O fato de o cânion do rio Marañón ter permanecido relativamente intocado pelo homem foi uma bênção, uma vez que foi aqui que a árvore que produz uma das variedades de cacau mais raras do mundo floresceu.
Este cacaueiro é nativo da selva amazônica e tem a honra de ser a variedade mais antiga do fruto — sua existência remonta há pelo menos 5,3 mil anos. Entre os séculos 17 e 19, o chamado cacau puro nacional foi amplamente cultivado no Equador, onde suas cobiçadas vagens ajudaram a abastecer o então maior fornecedor de cacau do mundo.

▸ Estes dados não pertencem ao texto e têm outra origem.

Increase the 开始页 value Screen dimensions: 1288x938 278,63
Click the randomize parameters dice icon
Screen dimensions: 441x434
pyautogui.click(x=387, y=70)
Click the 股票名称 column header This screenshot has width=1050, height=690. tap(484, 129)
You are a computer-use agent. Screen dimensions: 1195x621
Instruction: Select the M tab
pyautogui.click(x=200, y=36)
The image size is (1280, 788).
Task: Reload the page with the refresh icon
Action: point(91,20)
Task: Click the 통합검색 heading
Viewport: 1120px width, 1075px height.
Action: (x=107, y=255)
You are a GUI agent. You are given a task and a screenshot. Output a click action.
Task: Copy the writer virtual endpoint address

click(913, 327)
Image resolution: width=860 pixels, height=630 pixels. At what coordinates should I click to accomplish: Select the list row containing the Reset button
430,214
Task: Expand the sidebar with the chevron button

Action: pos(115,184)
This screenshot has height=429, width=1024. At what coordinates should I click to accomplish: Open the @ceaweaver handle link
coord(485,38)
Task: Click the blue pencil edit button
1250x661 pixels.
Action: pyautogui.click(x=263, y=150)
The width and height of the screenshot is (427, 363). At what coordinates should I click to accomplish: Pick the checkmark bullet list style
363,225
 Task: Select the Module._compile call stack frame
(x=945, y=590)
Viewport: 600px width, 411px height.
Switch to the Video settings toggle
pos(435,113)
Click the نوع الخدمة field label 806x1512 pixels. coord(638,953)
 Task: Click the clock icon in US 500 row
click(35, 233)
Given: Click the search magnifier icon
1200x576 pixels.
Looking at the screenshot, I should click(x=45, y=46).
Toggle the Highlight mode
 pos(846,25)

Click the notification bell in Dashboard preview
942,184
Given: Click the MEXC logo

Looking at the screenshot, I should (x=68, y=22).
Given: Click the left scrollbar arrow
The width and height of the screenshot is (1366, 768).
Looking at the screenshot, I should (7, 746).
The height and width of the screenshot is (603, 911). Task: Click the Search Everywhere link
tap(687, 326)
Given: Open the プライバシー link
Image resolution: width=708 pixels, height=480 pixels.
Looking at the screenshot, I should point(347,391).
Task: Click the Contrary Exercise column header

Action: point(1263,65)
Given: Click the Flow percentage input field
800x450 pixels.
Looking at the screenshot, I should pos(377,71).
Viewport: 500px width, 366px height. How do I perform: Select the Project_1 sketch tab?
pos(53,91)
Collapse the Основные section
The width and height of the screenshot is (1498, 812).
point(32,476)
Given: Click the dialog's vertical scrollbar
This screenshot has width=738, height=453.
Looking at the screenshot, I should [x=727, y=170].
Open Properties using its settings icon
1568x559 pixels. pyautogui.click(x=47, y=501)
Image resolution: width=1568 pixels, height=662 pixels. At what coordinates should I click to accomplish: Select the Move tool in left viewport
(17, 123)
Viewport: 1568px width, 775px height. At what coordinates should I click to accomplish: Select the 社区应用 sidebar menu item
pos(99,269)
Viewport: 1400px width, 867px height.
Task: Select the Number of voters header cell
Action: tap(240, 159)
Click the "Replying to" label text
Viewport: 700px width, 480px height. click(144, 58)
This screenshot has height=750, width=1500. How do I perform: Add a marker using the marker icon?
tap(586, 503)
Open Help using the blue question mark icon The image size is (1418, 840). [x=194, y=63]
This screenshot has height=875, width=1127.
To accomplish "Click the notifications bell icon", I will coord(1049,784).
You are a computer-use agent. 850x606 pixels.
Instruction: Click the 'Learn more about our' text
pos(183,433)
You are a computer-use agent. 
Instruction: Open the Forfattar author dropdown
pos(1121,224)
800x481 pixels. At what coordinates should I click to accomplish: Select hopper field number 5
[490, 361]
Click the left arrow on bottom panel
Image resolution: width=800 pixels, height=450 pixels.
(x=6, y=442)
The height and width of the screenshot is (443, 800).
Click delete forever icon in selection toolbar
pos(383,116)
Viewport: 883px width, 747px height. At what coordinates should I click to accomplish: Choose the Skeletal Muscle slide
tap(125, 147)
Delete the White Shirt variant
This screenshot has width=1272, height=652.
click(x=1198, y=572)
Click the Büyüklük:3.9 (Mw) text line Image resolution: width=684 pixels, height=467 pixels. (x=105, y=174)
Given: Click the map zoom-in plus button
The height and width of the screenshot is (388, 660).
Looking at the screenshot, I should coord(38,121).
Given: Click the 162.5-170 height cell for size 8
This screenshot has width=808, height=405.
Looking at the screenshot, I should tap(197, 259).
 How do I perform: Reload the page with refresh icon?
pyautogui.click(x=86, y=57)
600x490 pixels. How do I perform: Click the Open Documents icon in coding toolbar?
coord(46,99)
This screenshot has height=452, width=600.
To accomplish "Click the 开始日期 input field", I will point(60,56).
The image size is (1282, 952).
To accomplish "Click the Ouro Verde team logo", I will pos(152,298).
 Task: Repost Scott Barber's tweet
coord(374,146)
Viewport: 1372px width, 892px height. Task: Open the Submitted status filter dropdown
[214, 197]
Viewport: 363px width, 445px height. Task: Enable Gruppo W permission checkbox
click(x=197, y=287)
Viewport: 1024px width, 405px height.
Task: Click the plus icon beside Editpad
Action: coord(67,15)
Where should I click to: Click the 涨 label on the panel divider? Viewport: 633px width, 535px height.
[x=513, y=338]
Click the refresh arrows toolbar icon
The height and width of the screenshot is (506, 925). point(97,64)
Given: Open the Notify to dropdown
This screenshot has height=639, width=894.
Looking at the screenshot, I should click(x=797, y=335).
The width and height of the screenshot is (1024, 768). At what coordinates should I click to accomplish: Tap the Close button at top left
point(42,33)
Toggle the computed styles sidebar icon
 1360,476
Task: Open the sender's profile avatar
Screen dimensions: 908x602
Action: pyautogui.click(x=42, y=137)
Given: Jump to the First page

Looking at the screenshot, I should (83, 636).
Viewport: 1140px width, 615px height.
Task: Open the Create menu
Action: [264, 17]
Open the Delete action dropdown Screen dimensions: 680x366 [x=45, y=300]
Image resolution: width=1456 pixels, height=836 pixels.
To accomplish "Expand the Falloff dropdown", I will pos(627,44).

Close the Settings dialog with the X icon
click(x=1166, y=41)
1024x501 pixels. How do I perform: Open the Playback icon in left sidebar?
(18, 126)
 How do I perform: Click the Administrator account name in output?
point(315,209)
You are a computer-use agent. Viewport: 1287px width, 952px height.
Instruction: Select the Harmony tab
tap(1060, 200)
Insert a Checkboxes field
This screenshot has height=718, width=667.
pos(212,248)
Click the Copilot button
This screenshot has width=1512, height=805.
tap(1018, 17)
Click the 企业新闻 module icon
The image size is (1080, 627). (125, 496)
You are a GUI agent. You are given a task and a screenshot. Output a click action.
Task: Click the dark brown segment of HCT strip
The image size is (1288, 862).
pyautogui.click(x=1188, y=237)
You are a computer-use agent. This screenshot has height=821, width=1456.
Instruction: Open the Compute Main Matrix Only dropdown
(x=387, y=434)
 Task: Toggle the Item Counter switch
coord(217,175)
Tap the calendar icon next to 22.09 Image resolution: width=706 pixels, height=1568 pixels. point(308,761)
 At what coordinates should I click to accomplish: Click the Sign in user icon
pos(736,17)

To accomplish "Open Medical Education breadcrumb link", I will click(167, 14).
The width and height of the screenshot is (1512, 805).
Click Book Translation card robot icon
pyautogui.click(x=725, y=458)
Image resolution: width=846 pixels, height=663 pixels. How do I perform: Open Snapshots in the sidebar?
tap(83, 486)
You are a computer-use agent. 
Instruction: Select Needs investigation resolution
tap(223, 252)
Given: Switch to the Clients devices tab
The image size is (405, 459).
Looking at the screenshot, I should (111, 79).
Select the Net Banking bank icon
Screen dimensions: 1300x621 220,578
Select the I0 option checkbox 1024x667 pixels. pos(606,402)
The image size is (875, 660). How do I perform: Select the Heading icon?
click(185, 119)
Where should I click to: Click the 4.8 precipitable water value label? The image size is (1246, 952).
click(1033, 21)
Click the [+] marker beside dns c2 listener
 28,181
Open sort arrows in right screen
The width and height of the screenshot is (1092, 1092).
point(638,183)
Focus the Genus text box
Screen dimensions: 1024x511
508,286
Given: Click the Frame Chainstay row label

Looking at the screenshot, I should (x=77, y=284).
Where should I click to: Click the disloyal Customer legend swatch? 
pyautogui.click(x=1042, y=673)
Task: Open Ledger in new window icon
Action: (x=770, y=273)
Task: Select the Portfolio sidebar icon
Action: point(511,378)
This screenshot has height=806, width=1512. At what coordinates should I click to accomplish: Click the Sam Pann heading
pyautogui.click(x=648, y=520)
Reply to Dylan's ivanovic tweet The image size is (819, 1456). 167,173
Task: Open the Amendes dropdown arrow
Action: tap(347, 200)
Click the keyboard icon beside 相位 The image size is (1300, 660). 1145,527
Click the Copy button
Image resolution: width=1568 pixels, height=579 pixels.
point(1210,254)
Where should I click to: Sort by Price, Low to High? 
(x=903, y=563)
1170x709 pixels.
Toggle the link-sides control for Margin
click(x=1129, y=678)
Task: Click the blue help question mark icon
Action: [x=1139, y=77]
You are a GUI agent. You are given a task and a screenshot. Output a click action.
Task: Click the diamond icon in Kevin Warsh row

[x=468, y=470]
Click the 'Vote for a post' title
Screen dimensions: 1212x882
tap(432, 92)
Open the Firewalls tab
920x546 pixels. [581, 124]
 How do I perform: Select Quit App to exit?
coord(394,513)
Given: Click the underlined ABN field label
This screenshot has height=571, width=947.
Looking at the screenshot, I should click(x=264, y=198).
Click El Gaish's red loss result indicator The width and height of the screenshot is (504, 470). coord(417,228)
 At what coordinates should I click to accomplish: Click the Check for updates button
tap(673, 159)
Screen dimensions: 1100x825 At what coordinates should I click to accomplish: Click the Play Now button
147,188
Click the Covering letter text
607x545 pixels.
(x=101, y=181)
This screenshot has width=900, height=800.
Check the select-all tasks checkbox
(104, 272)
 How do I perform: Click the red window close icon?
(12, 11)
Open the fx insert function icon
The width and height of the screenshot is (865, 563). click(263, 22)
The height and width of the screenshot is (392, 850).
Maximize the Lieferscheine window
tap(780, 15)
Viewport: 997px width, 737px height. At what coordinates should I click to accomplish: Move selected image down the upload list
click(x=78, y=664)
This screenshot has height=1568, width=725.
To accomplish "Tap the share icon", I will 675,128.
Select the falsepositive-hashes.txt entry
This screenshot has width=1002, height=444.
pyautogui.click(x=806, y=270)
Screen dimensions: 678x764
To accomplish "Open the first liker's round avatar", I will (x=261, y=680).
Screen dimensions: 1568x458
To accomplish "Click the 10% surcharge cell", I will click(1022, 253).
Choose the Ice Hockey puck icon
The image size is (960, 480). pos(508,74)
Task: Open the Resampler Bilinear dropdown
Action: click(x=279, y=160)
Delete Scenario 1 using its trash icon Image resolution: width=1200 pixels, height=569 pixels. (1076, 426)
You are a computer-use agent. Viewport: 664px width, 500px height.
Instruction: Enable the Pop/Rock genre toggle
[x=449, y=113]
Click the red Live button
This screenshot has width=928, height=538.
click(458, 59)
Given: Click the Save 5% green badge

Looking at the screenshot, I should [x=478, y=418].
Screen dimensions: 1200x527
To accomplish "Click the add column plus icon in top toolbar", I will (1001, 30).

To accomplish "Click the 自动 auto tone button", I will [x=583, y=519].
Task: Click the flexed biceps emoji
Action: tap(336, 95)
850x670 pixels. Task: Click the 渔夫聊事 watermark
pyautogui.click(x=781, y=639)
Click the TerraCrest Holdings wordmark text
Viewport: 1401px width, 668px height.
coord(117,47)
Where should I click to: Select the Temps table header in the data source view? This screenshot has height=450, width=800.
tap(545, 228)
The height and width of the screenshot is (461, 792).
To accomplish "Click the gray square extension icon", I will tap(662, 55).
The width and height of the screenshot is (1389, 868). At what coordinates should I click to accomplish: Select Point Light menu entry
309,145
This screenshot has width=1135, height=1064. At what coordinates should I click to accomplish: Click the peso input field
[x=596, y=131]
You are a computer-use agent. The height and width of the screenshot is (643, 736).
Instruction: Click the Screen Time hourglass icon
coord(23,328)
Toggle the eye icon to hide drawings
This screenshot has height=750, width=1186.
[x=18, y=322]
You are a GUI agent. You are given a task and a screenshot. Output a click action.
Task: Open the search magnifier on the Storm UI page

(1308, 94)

Até que aconteceu uma tragédia: uma praga se espalhou pelas lavouras de cacau do Equador, dizimando a espécie, que era altamente vulnerável. Por meio do cruzamento com variedades mais fortes de cacaueiros, os agricultores conseguiram impedir a propagação da praga, mas as novas árvores fruto do cruzamento não eram capazes de produzir grãos com mesma qualidade do puro nacional.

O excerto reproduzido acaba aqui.